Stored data

________

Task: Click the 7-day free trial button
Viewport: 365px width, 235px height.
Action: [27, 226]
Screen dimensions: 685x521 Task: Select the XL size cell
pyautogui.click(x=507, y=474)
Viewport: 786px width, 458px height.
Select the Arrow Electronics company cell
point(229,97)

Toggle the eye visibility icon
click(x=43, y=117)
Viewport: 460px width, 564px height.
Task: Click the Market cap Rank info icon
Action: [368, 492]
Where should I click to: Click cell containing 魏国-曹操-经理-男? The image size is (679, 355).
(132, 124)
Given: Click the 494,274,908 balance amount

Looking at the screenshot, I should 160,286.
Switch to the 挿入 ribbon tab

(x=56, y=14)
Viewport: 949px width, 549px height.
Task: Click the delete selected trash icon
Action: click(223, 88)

________

What is being asked: Starting at the line that contains "Where should I", copy each line through the last one in the records, exactly, and output nothing else.

The answer:
Where should I click to: Click cell containing 魏国-曹操-经理-男? The image size is (679, 355).
(132, 124)
Given: Click the 494,274,908 balance amount

Looking at the screenshot, I should 160,286.
Switch to the 挿入 ribbon tab

(x=56, y=14)
Viewport: 949px width, 549px height.
Task: Click the delete selected trash icon
Action: click(223, 88)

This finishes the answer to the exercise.